I had to help setup on Thursday, but after setup my friends and I have a tradition where we play Giant Queendomino. It's great and barely fits on the table.

The first play of the "actual" convention was Flamecraft. Which, while really good, not quite as good as I was hoping after two plays. Not sure I'll pick this one up, but I'll definitely play it more if someone I know picks it up and brings it to the table. It's fun, it's cute, it's got enough depth to keep me interested. Main strikes against it is that the replayability seems on the lighter side. There's lots of shops to change each game, but they don't exactly make the game that different.

Roam is a new Ryan Laukat game. Kind of area controlly where you have to place tokens without rotating the pattern.
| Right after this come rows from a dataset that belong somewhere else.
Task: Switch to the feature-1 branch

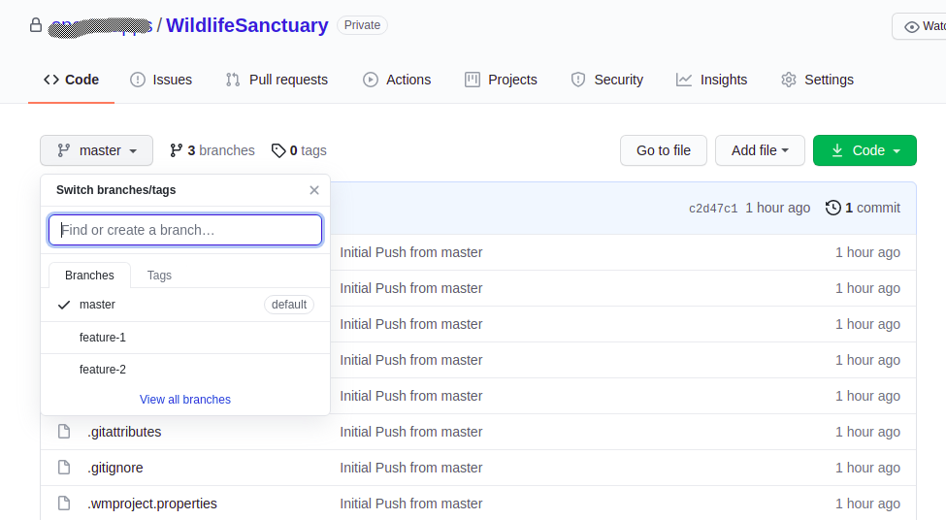Action: pos(103,338)
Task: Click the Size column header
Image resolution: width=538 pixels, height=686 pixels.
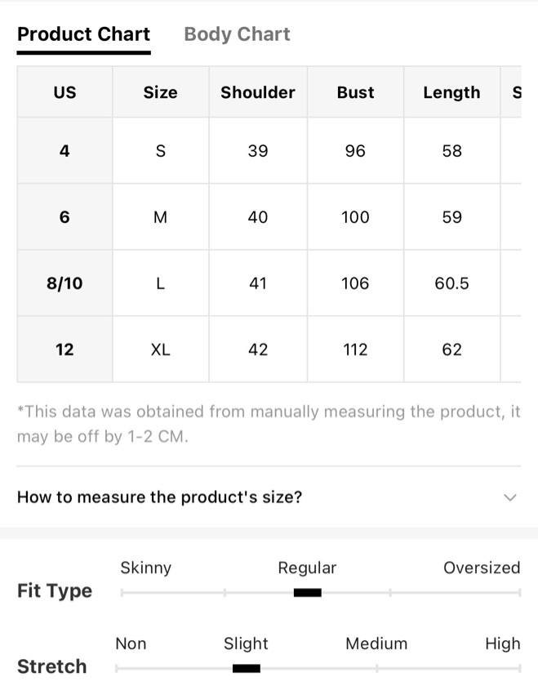Action: point(161,92)
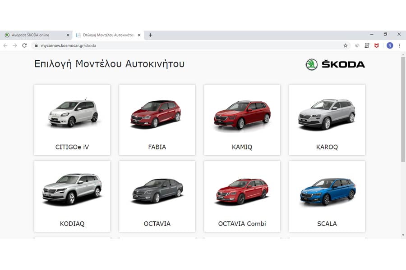Click the padlock icon in address bar
This screenshot has height=270, width=406.
point(36,45)
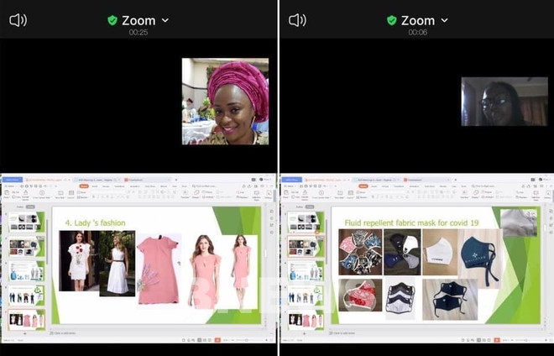Select the participant video with the pink headwrap
Image resolution: width=554 pixels, height=356 pixels.
(225, 101)
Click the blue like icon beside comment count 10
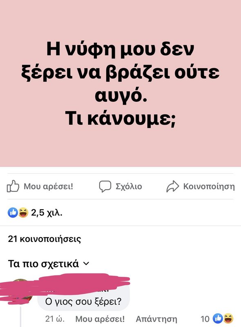The image size is (241, 327). click(x=218, y=318)
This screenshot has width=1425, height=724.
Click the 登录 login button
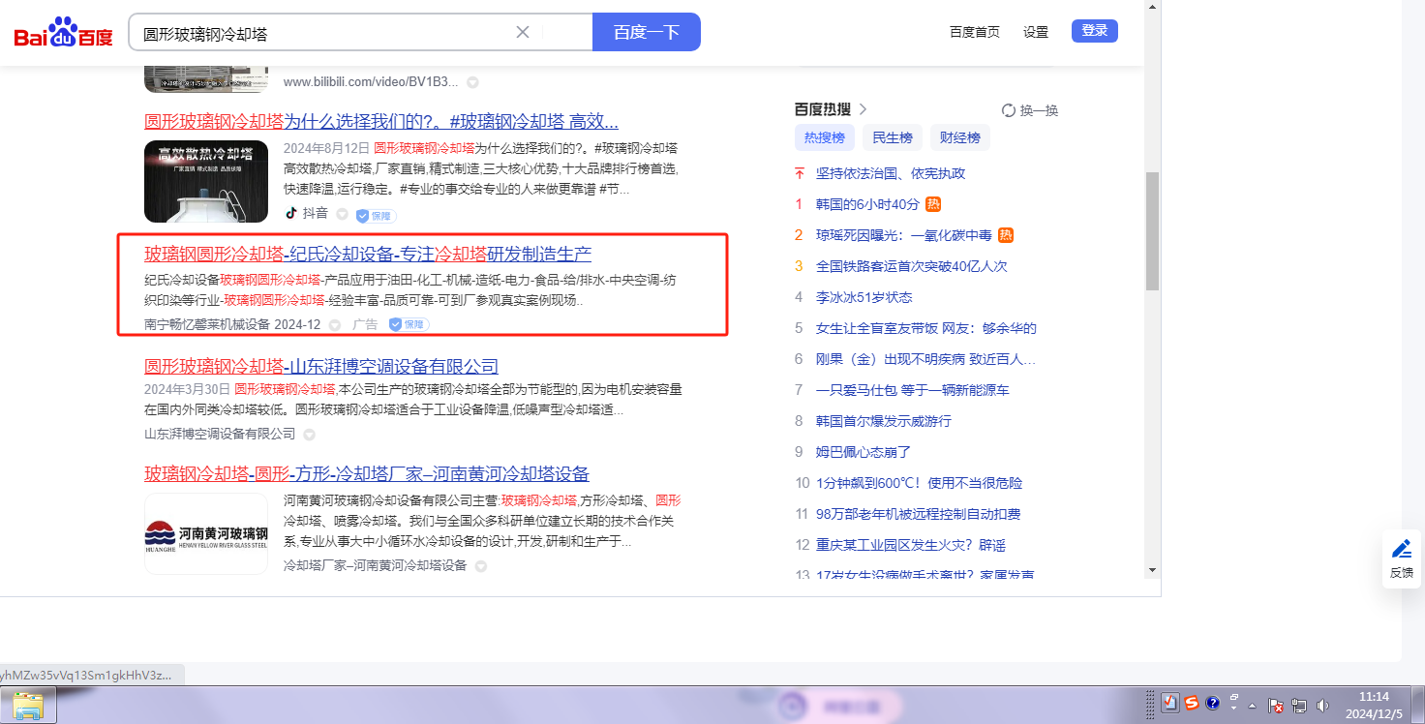pos(1094,31)
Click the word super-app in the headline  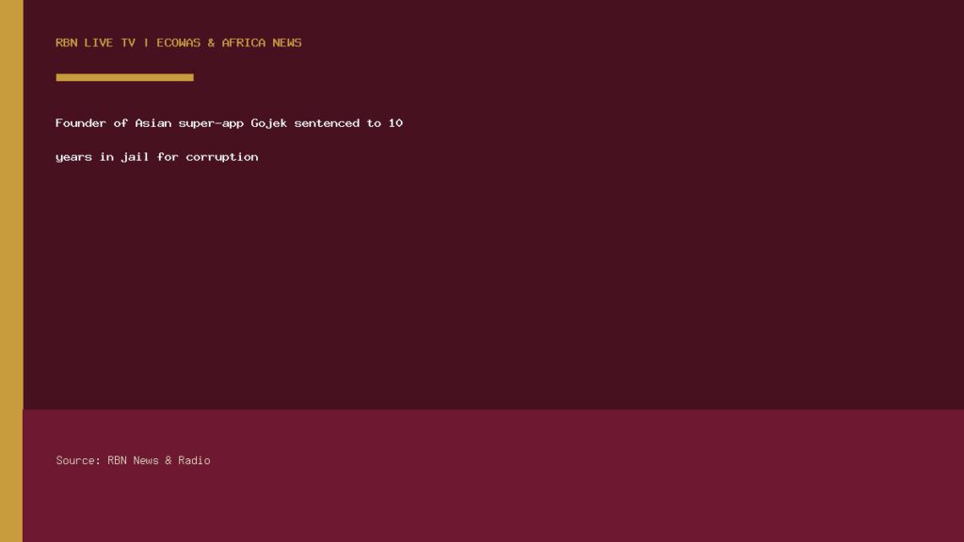pos(211,123)
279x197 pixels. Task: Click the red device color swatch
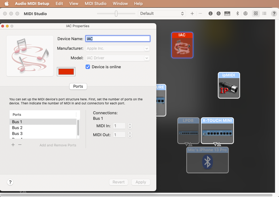point(66,72)
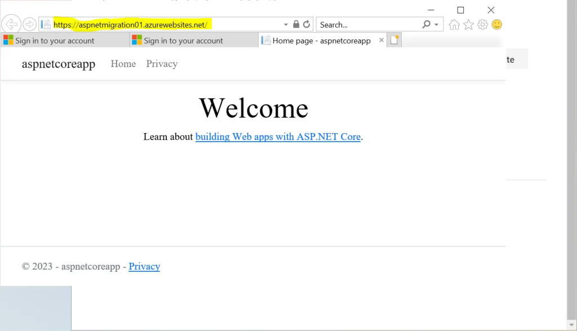The width and height of the screenshot is (577, 331).
Task: Click the security lock icon
Action: [x=295, y=24]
Fun, lighter Laurat game. Same great artwork, but in a smaller package than the Near and Far/Above and Below/Sleeping Gods esque games.

Framework is a new Uwe puzzle game. I probably wouldn't recommend this over some of his other games, but if you're an Uwe fan it's worth playing. It's a tile laying game where tiles have goals on them and you're trying to complete the goals by placing contiguous tiles of the same type. It's fairly ugly though, and doesn't have a lot of player interaction beyond the tile drafting.
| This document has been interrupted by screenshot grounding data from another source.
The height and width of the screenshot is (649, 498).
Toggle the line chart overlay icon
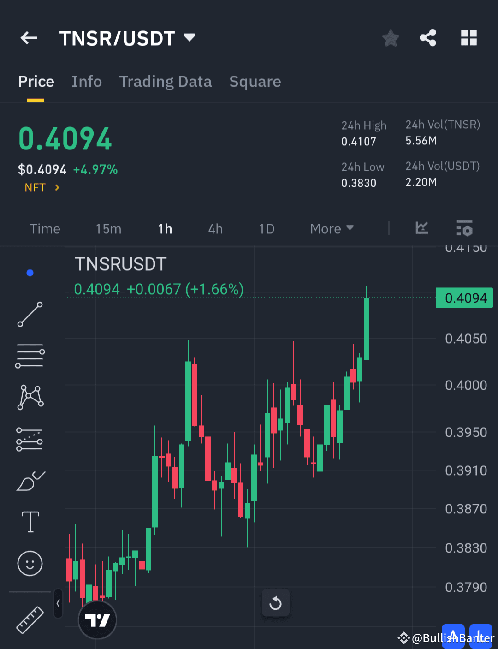point(421,228)
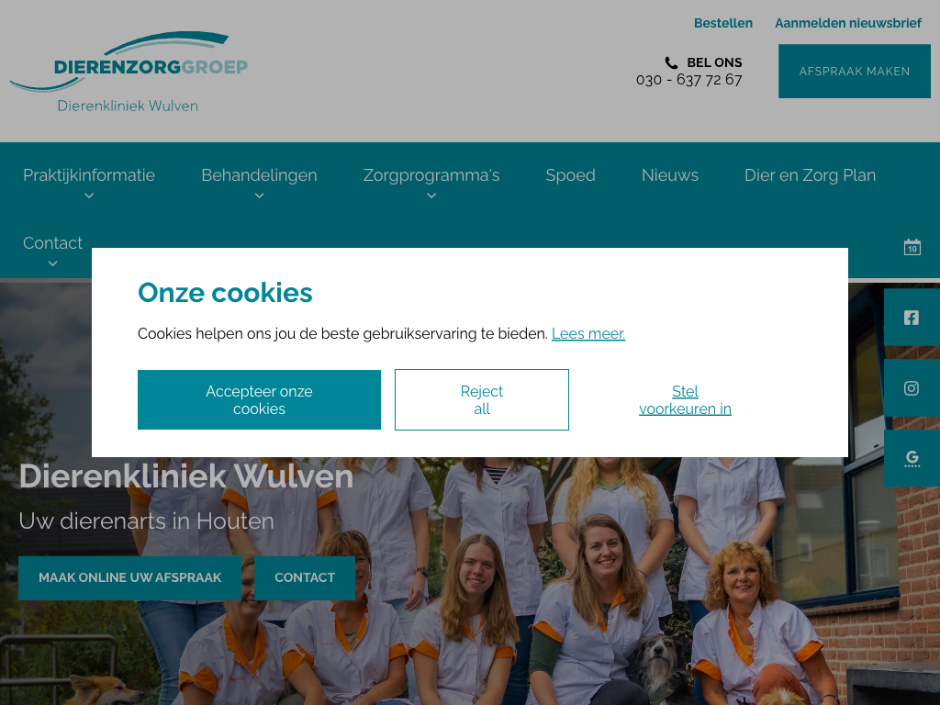Expand the Zorgprogramma's dropdown chevron
The width and height of the screenshot is (940, 705).
click(x=431, y=196)
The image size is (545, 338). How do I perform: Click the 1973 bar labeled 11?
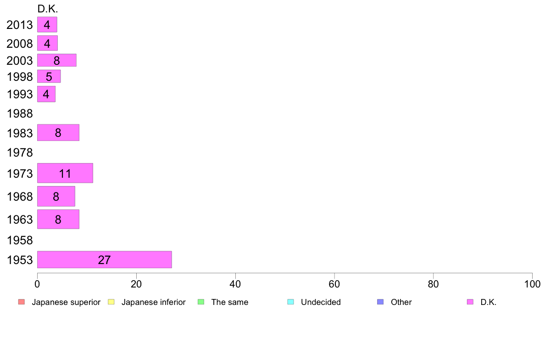point(65,173)
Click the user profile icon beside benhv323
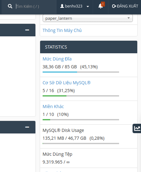 (62, 6)
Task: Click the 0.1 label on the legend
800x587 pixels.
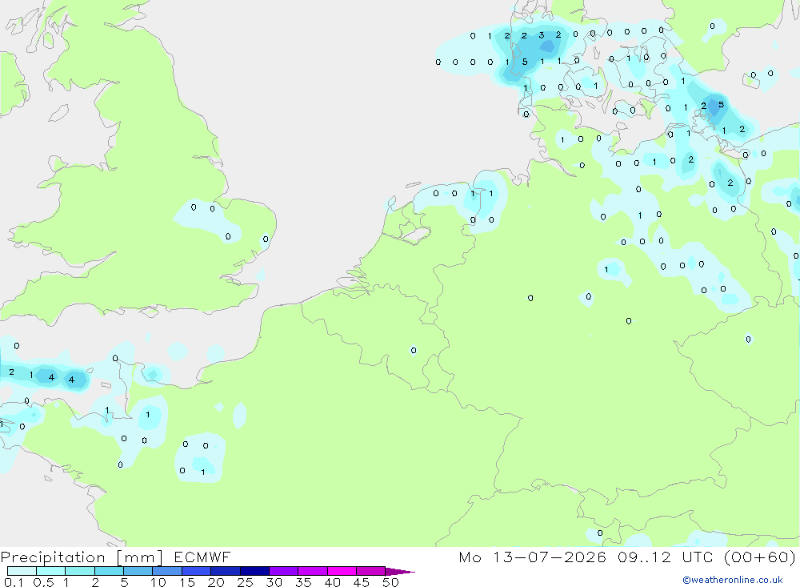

Quacks of Quedlinberg has always been a favorite of mine, and we got to play a kitchen sink game with all the features of the Mega Box. I loved the Alchemists expansion, much more than I liked the Herb Witches expansion.

Akropolis is another tile laying game where you build districts of each color, which each score slightly differently. It reminded me of a lighter Taluva, except each player is working on their own board. Neat puzzle, but not one I'm going to pick up. I feel like other games do that better.

Fyfe, however, I do want to pick up. It feels much like the puzzle of Calico except each round you're placing goal tiles as well as filling your board. Not as cute and cuddly as Calico, but just as brain burning and fun to puzzle out your tile placements.

Birdwatcher seems to be late to the Wingspan craze but was pretty fun for what it was. You collect "photos" of birds and fill out your birdwatching journal. Pretty fun, had a good time with it and would definitely play again if given the opportunity. It felt pretty unique in the actions and mechanics. You take 3 actions on your turn to try and setup your board to take photos, but every action tends to help your birdwatching opponents as well. It's really neat.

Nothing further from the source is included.